*** Begin section ***

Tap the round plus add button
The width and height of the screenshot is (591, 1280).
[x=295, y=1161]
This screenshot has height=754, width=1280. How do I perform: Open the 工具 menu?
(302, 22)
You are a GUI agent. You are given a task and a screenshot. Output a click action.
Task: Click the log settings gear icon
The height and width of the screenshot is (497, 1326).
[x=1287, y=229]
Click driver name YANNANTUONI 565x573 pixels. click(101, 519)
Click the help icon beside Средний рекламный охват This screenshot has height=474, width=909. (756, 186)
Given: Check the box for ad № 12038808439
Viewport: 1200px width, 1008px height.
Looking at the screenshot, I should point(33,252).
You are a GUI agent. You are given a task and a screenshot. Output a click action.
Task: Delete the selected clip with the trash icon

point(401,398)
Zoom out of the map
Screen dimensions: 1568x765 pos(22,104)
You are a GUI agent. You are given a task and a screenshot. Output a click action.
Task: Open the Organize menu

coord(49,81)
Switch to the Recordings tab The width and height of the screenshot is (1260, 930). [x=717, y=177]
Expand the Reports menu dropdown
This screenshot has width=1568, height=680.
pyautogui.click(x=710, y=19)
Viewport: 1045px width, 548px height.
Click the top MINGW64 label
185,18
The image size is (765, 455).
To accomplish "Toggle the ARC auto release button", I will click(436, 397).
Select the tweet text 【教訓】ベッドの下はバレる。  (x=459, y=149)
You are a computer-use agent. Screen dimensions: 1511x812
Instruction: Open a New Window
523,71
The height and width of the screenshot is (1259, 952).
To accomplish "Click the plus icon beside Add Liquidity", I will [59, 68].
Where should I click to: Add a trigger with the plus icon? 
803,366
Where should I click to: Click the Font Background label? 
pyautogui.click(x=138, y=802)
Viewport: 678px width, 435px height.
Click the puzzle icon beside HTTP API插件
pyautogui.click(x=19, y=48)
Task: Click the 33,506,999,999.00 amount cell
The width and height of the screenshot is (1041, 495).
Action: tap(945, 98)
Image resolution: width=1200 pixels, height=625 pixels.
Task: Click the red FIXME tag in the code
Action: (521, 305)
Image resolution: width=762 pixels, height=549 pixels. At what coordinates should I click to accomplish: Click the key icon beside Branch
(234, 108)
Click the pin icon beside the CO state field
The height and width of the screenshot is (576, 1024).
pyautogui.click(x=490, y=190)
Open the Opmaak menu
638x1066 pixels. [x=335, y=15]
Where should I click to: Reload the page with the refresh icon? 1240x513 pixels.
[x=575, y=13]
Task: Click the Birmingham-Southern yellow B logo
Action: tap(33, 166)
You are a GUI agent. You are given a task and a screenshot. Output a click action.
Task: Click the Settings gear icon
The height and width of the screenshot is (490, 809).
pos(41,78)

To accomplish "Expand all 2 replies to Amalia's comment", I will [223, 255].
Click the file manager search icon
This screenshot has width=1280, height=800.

*** End section ***

**Requirement**
Only a number should be given: the count of lines above that contain the word "gear".

**Exercise response**
2